Lionel Messi hat in vier Jahren über 500 Millionen Euro vom FC Barcelona erhalten. Aber es gibt zwei Deppen: die, die nehmen, und die, die zahlen.

Verdient 4,40 € pro Sekunde: Lionel Messi Foto: Ernesto Benavides/reuters

Wofür kann man dieses Geld wohl ausgeben, ja, kann man das überhaupt ausgeben? Wie viele Yachten, Villen, Autos kann man wohl kaufen, bevor sie fad werden, und üben die Kleinen mit dem Festgeldkonto höhere Mathematik? 555.237.619 Euro lautet die Maximalsumme, die dem Fußballer Lionel Messi beim FC Barcelona in vier Jahren zusteht. Über 500 Millionen davon erhielt er.

Das hat am Sonntag die spanische Zeitung El Mundo enthüllt und großes Aufsehen ausgelöst. Kein Sportler und erst recht keine Sportlerin haben je so viel verdient. Dem Messi sind die 4,40 Euro, die er pro Sekunde verdient, nicht fad, ist er doch, wie so viele seiner Zunft, ein verurteilter Steuerhinterzieher. Nun hat er rechtliche Schritte gegen El Mundo angekündigt und gegen jene hochrangigen Angestellten des FC Barcelona, die seine Vertragsdetails kannten. Denn da sitzt wohl der Maulwurf.

Gerne und viel wird über die Gehälter männlicher Fußballprofis geschimpft, allzu simpel ist diese moralische Empörung. Denn es gibt ja immer zwei Deppen: die, die es einstecken, und die, die es ausgeben. Der FC Barcelona, der aktuell mit über einer Milliarde Euro in der Kreide steht, wirtschaftet zwar schlecht, aber nicht völlig deppert. Angeblich, so der Spiegel, gehen mindestens 20 Prozent der Klubumsätze von zuletzt 855 Millionen Euro jährlich auf Messi zurück. All die Werbeverträge und Werbespiele, all die Menschen weltweit mit Messi-Trikot. Perverse Gehälter, deren Ausgabe sich perverserweise lohnt.

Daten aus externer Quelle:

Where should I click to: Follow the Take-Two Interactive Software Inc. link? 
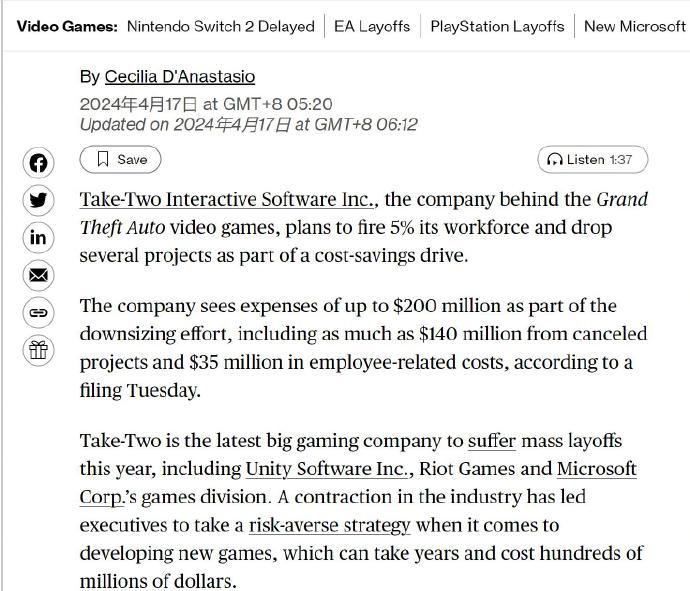tap(227, 199)
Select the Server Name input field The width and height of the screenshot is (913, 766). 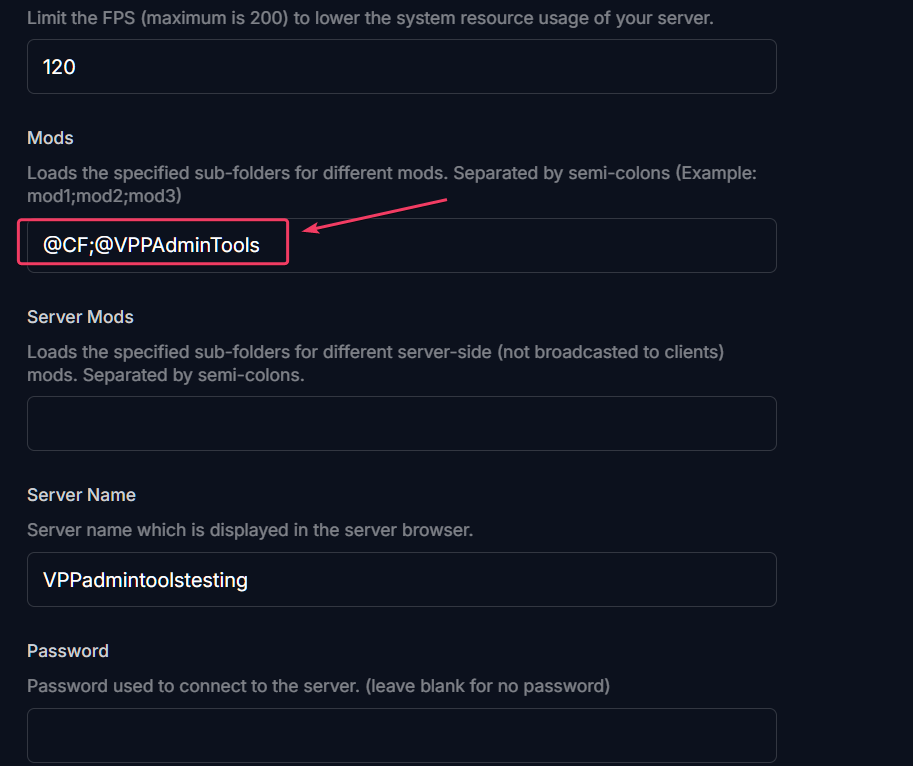[401, 579]
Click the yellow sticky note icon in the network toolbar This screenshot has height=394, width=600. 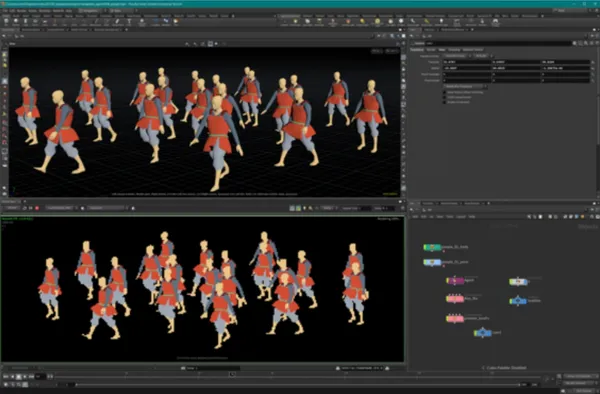582,217
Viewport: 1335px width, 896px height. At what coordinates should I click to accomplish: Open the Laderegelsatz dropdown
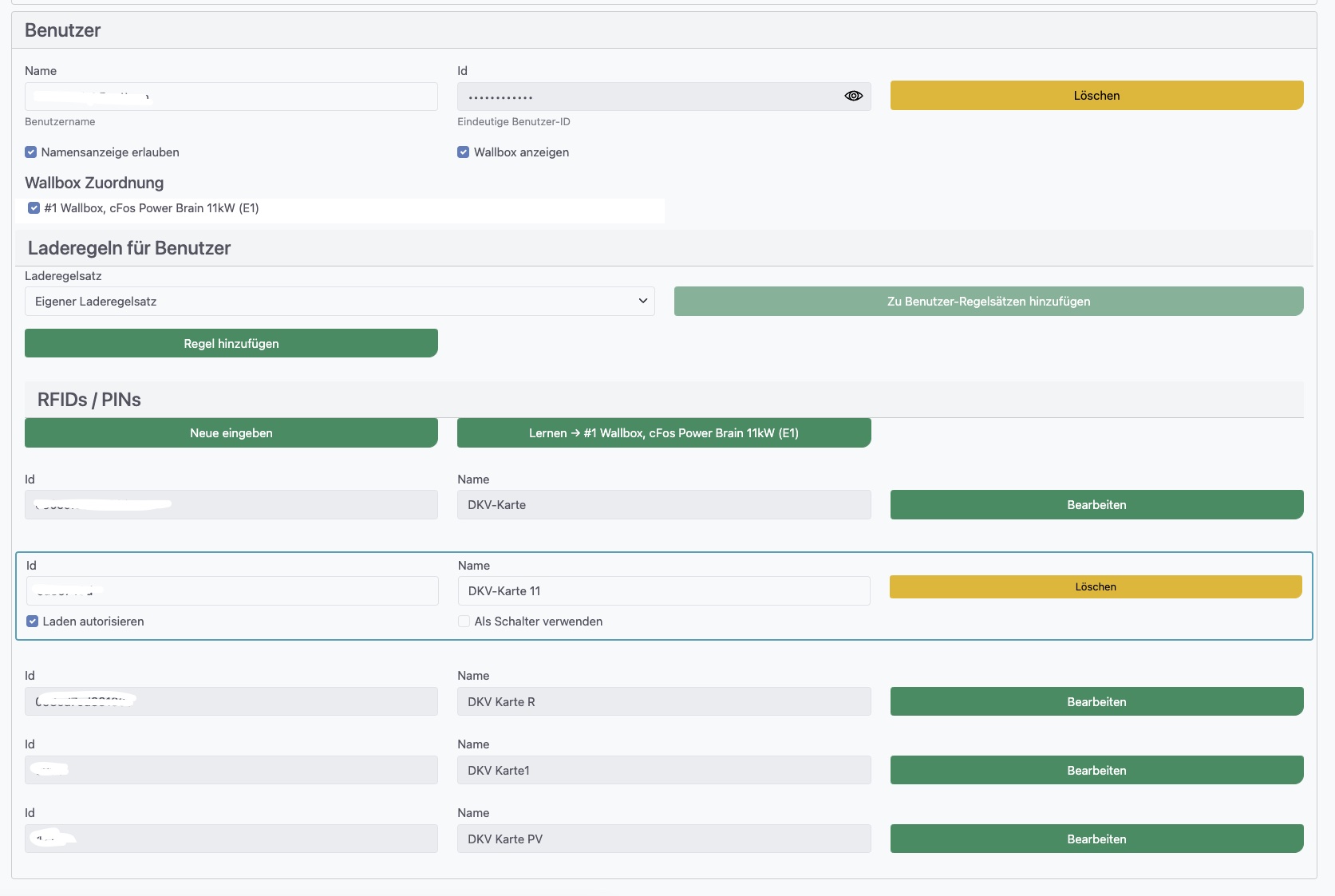tap(339, 302)
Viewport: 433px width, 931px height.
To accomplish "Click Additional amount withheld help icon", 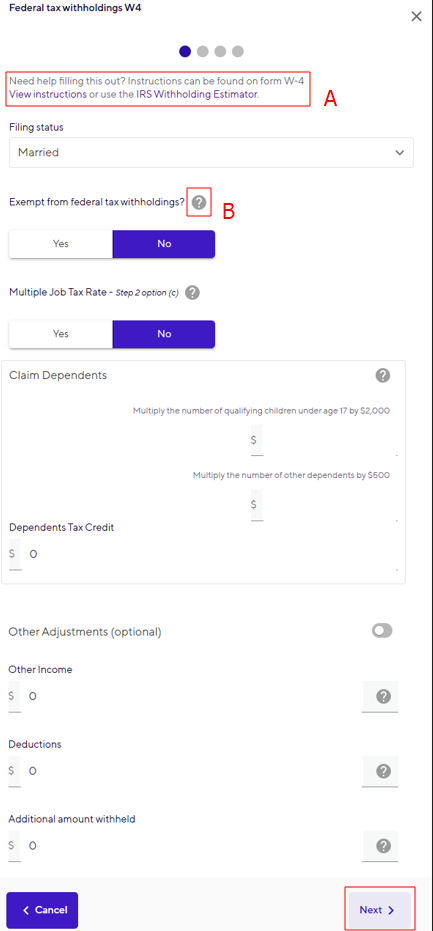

Wie Softdrink-Marken auf Barockkleid

Der Kardinalfehler liegt natürlich im Kapitalismus, der Leistungen Einzelner grotesk überhöht. Und in der Branche, deren andere Vertreter übrigens auch sehr gut verdienen. Wie kaum eine zweite Branche hat der Sport sich mit der Werbeindustrie vermählt, bei jedem Turnier verkauft er nicht nur ein Spiel, sondern Tausende Nebenprodukte. Man stelle sich vor, jede Netflix-Produktion zeigte SchauspielerInnen mit Softdrink-Marken auf dem Barockkleid. Und es ist kein Geheimnis, dass allerhand Klubs schwindelerregende 70 Prozent ihrer Einnahmen für Spielergehälter ausgeben – weil diese Ware, die über Sieg und Niederlage entscheidet, limitiert ist.

Diese Gesetze sind so akzeptiert, kaum jemand hinterfragt sie. Außer kritische Fans. Aber die beißen auf Granit. Und so gibt es wohl nur einen Grund für die Enthüllung: Jemand beim krisengeschüttelten FC Barcelona will ihn loswerden, den Messi.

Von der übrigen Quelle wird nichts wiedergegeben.